[What is needed]
Can you write out everything from the line containing "Given: Click the 80% page zoom control" down to the line containing "Action: point(1190,494)" again, switching "Learn More" to "Read More" and leaving all else unchanged?

-- START OF The input --

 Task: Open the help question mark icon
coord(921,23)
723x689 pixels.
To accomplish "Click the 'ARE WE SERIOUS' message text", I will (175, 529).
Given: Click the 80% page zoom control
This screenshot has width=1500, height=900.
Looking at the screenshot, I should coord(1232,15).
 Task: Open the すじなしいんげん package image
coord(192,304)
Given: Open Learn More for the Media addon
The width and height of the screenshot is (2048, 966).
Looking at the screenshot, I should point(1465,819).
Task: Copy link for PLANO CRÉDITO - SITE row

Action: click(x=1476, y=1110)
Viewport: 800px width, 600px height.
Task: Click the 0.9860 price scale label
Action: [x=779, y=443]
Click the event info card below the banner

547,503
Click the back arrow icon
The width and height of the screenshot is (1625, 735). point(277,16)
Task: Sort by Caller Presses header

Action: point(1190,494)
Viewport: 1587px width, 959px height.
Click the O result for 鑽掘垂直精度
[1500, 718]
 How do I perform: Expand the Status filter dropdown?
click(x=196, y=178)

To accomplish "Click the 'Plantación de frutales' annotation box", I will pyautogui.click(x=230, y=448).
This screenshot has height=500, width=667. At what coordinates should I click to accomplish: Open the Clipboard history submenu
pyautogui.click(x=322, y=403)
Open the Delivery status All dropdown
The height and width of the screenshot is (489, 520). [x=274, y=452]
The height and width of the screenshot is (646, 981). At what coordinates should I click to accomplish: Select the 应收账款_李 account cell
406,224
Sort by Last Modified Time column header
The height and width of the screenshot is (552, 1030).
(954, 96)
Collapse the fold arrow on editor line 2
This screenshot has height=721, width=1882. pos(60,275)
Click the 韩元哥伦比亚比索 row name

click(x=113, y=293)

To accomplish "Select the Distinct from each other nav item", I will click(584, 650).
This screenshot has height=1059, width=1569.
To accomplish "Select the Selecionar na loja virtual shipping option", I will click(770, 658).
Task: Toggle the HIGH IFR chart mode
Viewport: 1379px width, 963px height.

-- END OF The input --

[The reply]
Given: Click the 80% page zoom control
This screenshot has width=1500, height=900.
Looking at the screenshot, I should coord(1232,15).
 Task: Open the すじなしいんげん package image
coord(192,304)
Given: Open Read More for the Media addon
The width and height of the screenshot is (2048, 966).
Looking at the screenshot, I should point(1465,819).
Task: Copy link for PLANO CRÉDITO - SITE row

Action: click(x=1476, y=1110)
Viewport: 800px width, 600px height.
Task: Click the 0.9860 price scale label
Action: [x=779, y=443]
Click the event info card below the banner

547,503
Click the back arrow icon
The width and height of the screenshot is (1625, 735). point(277,16)
Task: Sort by Caller Presses header

Action: point(1190,494)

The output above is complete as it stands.